— Может быть она как раз этого-то и боится, — бормочет себе под нос Второй Брат: — уж лучше смерть, чем за кого-то из твоих оглоедов замуж.
— Ничего, в конце концов я сам тебя в жены возьму, Седьмая, ты хоть и мелкая, но соображаешь. И подраться не дура и с ножом обращаться умеешь, а уж я тебе откормлю! Станешь как я — большой! — довольно упирает кулаки в бока Чжан Хэй: — так что не тушуйся!
— Вот теперь она точно повесится. — хмыкает Второй Брат: — ты уж постарайся справится там, Седьмая, а то тебя замуж за Кабана отдадут. А если пощадят — то просто голову отрубят.
— Заткнулись, весельчаки! — прерывает их Первый Брат: — ничего смешного тут нет. И я не шучу, Седьмая. Если хоть один человек из Братства будет голодным — не сносить тебе головы. Ни тебе, ни твоей подружке, запомни это.
— Цунмин, Старший Брат! — кланяется Сяо Тай: — ваши слова вырезаны в самом сердце этой ничтожной! Будет исполнено!
— Приступай прямо сейчас, — хмурит брови предводитель разбойников Братства горы Тянь-Ша: — и на обед… слышал я что на обед сегодня мясо в карамели со сладким рисом? Надеюсь из-за твоей занятости меню останется таким же…
— Конечно, Старший Брат.
— И напиток свой приготовь, мы с братьями будем военный совет держать. — распоряжается Первый Старший Брат и машет рукой: — ступай уже… Седьмая.
Сяо Тай выходит из палатки и поглаживает кончиками пальцев золотую пайцзу власти, которую ей вручили на выходе. Пропускает красный шелковый шнурок в дырочку наверху и подвешивает пайцзу к поясу.

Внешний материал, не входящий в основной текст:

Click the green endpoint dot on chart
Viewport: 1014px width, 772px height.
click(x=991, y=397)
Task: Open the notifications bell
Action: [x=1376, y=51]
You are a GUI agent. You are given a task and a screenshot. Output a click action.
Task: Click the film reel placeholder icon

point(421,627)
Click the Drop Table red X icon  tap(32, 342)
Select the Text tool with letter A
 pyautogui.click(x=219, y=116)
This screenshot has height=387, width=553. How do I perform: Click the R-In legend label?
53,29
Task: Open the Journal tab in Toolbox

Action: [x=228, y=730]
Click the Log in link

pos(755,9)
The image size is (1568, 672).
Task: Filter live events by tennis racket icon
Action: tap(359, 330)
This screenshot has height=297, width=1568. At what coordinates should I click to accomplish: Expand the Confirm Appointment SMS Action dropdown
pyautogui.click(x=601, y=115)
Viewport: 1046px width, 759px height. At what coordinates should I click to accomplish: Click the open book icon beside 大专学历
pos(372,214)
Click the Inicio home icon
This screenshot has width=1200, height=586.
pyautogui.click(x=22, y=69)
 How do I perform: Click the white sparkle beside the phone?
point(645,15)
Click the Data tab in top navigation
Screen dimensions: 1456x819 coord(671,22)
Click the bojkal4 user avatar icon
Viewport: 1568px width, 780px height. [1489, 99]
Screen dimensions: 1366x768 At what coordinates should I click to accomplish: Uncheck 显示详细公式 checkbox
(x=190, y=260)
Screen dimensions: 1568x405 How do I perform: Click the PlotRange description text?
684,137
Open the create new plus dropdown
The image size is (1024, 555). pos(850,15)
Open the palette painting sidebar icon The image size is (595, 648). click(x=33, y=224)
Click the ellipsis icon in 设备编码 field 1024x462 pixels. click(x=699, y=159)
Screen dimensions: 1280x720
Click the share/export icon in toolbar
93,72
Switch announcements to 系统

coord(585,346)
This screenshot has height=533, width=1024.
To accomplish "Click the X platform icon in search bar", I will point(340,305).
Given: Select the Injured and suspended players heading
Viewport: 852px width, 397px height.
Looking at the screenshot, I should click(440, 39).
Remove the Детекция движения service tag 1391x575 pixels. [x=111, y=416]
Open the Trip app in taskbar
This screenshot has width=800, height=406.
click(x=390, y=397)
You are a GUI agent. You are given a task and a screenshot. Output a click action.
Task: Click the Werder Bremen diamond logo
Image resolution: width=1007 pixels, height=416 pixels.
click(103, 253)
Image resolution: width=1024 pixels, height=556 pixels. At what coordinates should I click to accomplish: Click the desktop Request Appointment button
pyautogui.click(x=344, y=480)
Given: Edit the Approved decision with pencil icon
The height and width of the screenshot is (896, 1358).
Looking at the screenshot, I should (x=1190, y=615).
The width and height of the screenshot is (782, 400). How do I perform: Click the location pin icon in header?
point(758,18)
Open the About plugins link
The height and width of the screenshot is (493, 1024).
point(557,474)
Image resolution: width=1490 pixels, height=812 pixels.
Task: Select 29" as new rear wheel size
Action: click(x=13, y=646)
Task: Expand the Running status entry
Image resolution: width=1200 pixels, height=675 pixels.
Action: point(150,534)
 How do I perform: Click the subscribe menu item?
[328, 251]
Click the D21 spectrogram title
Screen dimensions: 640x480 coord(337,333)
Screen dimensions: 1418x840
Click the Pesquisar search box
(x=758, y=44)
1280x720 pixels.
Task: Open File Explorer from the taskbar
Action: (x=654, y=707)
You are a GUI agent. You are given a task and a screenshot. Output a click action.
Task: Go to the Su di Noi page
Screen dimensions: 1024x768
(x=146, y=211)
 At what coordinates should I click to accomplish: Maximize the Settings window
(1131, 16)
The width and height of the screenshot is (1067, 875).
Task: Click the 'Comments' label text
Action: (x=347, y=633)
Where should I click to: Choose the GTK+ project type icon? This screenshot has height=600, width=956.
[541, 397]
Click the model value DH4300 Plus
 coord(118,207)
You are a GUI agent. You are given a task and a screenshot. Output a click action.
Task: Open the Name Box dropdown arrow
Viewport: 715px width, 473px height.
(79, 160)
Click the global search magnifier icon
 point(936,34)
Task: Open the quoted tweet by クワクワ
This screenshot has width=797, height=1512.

— Погоди, Седьмая! — окликают ее сзади и она останавливается. Лу Чжи-шэнь, сладкоголосый змей Совета. В руке он держит меч. Обычный прямой цзянь. Не свой, свой у него на поясе висит.
— Спасибо что поддержала меня на Совете, Седьмая, — говорит он, не глядя ей в глаза: — это… говорит о твоем уме. На вот, возьми. Если ты теперь одна из нас, негоже тебе без оружия ходить. — и он протягивает ей меч.
— Эта ничтожная с радостью и благодарностью примет сей чудесный дар. К сожалению у меня нечем отдариться и…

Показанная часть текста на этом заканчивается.